§ **所给文本**
Embeddings And Dense Retrieval

Embeddings And Dense Retrieval

What is Embedding?

“Embedding”(嵌入)通常指的是将高维数据(如文本、图像、音频等)转换为低维空间中的向量表示的过程。这种转换使得原始数据的某些属性(如相似性、结构、语义等)得以保留,同时简化了数据的表示形式,便于后续的计算和处理。
自然语言处理(NLP):在 NLP 中,embedding 通常指的是将单词、短语或整个句子转换为固定长度的向量。这些向量捕捉了词汇的语义和句法特性。例如,Word2Vec、GloVe 和 FastText 是生成词嵌入的流行算法。
Embedding 的一个关键优势是它能够将复杂的数据结构简化为更易于处理的形式,同时保持数据的重要信息。这使得 embedding 在机器学习、深度学习和其他数据分析任务中变得非常流行。

# cohere 是一个NLP的库,提供了embedding的函数
# cohere 官网:https://cohere.com/
# umap-learn,altair 是一个统计可视化库,在后面,我们会使用它来可视化embedding数据的二维空间位置
# !pip install cohere umap-learn altair datasets
import cohere
api_key = ''
co = cohere.Client(api_key)
import numpy as np
import pandas as pd

Word Embeddings

Embeddings

Consider a very small dataset of three words

three_words = pd.DataFrame({'text':
    [
        'joy',
        'happiness',
        'potato'
    ]})
three_words  

在这里插入图片描述

Let’s create the embedding for the three words

# list(),将对象转换成列表
list(three_words['text'])
['joy', 'happiness', 'potato']
three_words_emb = co.embed(texts = list(three_words['text']),model = 'embed-english-v2.0').embeddings
type(three_words_emb)

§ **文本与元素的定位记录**
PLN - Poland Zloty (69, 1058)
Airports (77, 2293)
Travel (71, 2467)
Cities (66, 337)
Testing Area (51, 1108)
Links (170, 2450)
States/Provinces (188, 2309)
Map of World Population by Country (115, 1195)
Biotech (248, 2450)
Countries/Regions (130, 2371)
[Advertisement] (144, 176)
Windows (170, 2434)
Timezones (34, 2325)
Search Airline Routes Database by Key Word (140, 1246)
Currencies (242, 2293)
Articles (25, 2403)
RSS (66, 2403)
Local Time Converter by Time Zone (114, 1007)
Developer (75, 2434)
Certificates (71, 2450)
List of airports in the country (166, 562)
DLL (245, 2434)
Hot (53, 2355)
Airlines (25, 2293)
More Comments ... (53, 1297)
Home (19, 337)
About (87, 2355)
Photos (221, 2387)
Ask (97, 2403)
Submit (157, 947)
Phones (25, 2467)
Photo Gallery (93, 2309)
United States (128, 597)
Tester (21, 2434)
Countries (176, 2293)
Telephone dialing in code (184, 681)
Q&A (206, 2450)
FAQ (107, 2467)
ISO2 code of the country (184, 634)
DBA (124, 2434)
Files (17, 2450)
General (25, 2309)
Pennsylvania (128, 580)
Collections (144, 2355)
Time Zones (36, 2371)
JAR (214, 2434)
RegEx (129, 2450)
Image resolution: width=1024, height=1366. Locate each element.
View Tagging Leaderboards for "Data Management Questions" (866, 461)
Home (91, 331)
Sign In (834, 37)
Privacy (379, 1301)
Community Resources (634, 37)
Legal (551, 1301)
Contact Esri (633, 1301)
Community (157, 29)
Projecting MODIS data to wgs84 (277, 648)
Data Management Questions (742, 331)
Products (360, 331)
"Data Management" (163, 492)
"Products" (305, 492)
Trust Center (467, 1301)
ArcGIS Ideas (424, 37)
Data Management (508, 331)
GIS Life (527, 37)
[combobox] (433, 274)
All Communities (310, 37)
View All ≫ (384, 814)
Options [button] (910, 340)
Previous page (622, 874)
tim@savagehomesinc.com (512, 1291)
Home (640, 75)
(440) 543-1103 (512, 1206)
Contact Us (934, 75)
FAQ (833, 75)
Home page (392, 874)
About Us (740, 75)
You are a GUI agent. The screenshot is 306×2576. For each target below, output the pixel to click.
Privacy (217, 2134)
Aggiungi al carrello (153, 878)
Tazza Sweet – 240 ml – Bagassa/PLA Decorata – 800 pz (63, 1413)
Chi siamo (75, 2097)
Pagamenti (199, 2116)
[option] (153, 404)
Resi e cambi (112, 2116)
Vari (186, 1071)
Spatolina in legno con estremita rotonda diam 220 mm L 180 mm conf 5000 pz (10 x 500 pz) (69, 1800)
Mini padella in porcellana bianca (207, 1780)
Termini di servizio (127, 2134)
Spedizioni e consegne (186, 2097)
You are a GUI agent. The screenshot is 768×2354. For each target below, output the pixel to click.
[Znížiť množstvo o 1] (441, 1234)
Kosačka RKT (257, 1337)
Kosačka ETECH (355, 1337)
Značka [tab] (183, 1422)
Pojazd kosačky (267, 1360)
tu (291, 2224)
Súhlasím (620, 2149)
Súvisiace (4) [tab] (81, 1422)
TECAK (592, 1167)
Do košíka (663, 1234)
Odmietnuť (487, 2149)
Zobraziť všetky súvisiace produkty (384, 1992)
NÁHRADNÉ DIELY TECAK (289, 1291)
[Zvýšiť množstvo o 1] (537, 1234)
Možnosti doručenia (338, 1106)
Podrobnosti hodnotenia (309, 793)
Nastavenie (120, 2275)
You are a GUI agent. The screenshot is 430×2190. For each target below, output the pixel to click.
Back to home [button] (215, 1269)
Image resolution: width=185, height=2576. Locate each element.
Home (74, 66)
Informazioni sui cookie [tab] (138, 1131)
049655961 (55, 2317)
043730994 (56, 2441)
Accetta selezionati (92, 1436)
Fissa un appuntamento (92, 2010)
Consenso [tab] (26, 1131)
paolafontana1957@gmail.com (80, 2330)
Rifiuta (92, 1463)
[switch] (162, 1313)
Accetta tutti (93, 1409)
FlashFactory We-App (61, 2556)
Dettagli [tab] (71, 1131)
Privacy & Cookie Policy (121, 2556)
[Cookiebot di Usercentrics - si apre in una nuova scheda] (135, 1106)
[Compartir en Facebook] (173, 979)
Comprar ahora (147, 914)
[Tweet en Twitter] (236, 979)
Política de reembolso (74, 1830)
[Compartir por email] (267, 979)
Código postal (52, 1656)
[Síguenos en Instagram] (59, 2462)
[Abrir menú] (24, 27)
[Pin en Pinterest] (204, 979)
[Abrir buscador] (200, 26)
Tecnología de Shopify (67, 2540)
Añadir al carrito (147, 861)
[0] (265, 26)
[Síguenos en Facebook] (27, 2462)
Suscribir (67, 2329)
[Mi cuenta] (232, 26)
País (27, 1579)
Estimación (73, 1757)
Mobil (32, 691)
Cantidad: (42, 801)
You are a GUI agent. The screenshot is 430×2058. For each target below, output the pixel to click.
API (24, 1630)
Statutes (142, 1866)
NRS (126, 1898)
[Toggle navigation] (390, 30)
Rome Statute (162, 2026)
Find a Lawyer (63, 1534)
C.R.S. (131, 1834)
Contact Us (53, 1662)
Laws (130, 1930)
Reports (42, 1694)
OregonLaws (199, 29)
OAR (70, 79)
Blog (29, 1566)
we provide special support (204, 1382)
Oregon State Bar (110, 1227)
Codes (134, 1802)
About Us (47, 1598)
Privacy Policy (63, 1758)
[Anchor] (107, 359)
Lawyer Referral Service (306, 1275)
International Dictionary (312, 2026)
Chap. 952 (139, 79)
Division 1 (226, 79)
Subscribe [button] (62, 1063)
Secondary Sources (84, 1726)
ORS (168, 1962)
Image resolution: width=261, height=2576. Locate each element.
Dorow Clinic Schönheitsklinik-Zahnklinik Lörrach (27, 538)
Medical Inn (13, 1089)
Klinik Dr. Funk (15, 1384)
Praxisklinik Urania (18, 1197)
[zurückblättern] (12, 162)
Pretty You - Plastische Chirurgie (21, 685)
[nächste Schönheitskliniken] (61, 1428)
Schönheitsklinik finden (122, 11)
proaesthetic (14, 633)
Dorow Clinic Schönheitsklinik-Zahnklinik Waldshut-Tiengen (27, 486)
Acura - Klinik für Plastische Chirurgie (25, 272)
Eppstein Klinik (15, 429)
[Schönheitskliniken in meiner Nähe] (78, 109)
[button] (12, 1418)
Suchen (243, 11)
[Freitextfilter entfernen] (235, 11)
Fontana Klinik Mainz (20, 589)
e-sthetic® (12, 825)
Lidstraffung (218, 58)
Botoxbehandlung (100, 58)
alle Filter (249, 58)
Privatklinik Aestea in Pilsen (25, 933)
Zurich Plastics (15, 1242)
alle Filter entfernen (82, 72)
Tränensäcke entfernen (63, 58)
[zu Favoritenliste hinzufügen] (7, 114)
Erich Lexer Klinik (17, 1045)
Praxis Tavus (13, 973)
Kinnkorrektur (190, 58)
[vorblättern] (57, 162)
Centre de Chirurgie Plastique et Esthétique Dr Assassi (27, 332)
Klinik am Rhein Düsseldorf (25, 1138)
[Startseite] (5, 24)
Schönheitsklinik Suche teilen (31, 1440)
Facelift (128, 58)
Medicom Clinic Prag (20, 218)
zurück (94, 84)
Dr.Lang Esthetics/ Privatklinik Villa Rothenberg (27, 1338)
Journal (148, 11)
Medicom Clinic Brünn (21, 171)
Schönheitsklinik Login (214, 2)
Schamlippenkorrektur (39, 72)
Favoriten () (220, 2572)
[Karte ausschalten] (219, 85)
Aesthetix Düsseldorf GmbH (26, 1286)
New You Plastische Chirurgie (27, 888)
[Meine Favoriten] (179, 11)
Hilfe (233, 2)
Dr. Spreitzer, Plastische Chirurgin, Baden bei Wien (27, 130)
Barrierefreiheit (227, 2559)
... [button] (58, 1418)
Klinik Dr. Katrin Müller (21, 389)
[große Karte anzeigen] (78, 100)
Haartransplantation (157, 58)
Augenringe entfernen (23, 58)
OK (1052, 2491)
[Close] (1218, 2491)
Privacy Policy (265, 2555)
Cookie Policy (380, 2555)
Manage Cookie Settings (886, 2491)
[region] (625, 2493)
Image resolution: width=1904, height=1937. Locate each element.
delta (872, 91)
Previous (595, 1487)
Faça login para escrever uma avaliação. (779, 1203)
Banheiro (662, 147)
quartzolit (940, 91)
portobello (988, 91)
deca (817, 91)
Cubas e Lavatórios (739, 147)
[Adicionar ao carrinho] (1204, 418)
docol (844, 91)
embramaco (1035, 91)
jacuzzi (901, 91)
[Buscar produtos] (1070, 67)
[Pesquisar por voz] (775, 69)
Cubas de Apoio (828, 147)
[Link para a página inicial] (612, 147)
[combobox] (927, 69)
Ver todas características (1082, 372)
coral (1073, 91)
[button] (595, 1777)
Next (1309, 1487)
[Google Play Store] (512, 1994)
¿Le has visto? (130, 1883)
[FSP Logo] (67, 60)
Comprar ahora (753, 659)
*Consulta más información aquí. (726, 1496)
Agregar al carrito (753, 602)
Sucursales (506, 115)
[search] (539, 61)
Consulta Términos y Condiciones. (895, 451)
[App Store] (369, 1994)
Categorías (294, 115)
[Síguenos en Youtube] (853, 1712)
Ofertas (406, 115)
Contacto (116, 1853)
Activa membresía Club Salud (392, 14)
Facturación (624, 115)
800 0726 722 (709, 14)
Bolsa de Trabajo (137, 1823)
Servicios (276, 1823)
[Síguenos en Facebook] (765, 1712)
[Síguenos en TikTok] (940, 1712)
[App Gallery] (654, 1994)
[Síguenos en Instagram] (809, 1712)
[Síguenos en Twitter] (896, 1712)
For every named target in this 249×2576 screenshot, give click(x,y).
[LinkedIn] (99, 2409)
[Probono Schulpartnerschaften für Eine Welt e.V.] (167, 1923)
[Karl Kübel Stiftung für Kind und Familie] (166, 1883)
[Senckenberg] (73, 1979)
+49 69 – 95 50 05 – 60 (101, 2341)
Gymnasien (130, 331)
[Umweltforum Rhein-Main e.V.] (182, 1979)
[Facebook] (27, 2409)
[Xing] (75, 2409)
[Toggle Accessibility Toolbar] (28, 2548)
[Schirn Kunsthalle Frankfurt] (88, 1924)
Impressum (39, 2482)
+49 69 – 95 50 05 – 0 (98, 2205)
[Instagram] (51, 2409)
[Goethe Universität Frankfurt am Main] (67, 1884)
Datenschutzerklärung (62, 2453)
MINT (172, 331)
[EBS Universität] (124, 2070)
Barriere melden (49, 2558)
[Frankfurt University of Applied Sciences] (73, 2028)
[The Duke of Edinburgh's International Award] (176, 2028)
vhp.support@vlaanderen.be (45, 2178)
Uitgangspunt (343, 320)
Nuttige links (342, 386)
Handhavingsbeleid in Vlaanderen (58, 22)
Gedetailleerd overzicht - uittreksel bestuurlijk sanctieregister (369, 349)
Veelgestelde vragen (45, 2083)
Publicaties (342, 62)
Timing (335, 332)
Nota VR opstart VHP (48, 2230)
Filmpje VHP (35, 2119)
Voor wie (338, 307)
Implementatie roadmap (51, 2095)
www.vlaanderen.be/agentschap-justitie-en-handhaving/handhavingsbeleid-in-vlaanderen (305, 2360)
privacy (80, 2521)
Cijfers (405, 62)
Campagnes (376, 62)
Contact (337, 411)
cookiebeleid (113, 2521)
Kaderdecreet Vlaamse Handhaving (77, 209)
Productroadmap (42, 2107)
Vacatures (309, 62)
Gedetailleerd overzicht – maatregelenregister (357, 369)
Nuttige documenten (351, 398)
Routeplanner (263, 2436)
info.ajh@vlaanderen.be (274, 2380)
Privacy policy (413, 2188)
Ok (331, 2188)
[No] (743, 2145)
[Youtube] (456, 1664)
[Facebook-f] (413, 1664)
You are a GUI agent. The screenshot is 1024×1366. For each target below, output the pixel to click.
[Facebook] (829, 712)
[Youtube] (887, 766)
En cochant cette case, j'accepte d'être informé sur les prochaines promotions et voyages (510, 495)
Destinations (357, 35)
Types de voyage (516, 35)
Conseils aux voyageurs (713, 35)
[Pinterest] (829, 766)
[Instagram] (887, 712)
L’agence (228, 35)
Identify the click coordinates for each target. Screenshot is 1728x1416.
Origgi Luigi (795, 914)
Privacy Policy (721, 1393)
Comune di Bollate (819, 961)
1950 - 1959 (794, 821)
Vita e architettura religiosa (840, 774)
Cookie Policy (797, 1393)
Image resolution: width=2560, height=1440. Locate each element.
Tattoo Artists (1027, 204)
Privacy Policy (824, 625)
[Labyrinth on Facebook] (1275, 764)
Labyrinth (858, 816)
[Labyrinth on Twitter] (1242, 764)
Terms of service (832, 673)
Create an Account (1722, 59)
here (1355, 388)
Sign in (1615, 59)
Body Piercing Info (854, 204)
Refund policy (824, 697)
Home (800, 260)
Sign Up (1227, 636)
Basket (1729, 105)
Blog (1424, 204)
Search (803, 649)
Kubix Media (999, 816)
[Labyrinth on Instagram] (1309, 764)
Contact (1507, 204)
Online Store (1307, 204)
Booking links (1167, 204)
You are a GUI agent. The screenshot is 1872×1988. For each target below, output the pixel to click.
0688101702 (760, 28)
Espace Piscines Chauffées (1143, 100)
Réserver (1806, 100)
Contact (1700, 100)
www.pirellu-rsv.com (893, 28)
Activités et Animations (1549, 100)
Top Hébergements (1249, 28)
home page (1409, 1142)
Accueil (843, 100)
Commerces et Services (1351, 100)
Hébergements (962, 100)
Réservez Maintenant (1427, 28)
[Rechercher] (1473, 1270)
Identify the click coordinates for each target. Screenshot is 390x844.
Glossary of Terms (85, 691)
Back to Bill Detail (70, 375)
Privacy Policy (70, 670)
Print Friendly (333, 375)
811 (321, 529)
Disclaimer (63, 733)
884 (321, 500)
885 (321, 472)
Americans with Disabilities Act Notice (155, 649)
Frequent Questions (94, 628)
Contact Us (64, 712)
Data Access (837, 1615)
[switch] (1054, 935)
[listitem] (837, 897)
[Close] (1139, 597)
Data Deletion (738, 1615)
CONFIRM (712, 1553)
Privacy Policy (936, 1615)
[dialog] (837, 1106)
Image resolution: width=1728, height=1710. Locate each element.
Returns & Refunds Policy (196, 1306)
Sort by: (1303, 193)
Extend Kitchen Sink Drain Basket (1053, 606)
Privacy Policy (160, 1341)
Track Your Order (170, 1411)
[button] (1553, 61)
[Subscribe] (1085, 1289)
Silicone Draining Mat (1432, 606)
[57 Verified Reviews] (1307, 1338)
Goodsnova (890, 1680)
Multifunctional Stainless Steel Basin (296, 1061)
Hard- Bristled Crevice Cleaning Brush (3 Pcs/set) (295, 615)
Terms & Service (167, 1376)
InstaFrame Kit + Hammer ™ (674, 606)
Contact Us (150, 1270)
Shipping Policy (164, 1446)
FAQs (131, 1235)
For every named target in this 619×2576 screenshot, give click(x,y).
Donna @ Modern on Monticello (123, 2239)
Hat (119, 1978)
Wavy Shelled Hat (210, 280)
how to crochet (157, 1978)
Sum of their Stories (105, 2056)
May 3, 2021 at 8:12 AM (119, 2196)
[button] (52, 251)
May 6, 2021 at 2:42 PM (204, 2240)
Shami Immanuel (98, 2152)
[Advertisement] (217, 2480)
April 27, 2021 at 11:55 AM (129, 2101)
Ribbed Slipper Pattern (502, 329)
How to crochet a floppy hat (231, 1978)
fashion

§ **练习说明**
1. 数据中含有字符串“overzicht”的行共有几行？只写出数字。
2. 请接着关于嵌入与稠密检索的文章最后一行往下续写。
关于嵌入与稠密检索的文章和数据中的各行彼此独立，互不相关。

§ **各题答案**
1. 2

2.
list
word_1 = three_words_emb[0]
word_2 = three_words_emb[1]
word_3 = three_words_emb[2]
word_1[:5]
[2.3203125, -0.18334961, -0.578125, -0.7314453, -2.2050781]

Sentence Embedding

Consider a very small dataset of three sentence

sentences = pd.DataFrame({
    'text':[
    'Where is the world cup?',
   'The world cup is in Qatar',
   'What color is the sky?',
   'The sky is blue',
   'Where does the bear live?',
   'The bear lives in the the woods',
   'What is an apple?',
   'An apple is a fruit',
    ]
})
sentences

在这里插入图片描述

create embeddings

emb = co.embed(texts=list(sentences['text']),model ='embed-english-v2.0').embeddings

# 查看10个句子中每个向量的前三个数据
for e in emb:
    print(e[:3])
[0.27319336, -0.37768555, -1.0273438]
[0.49804688, 1.2236328, 0.4074707]
[-0.23571777, -0.9375, 0.9614258]
[0.08300781, -0.32080078, 0.9272461]
[0.49780273, -0.35058594, -1.6171875]
[1.2294922, -1.3779297, -1.8378906]
[0.15686035, -0.92041016, 1.5996094]
[1.0761719, -0.7211914, 0.9296875]
len(emb[0])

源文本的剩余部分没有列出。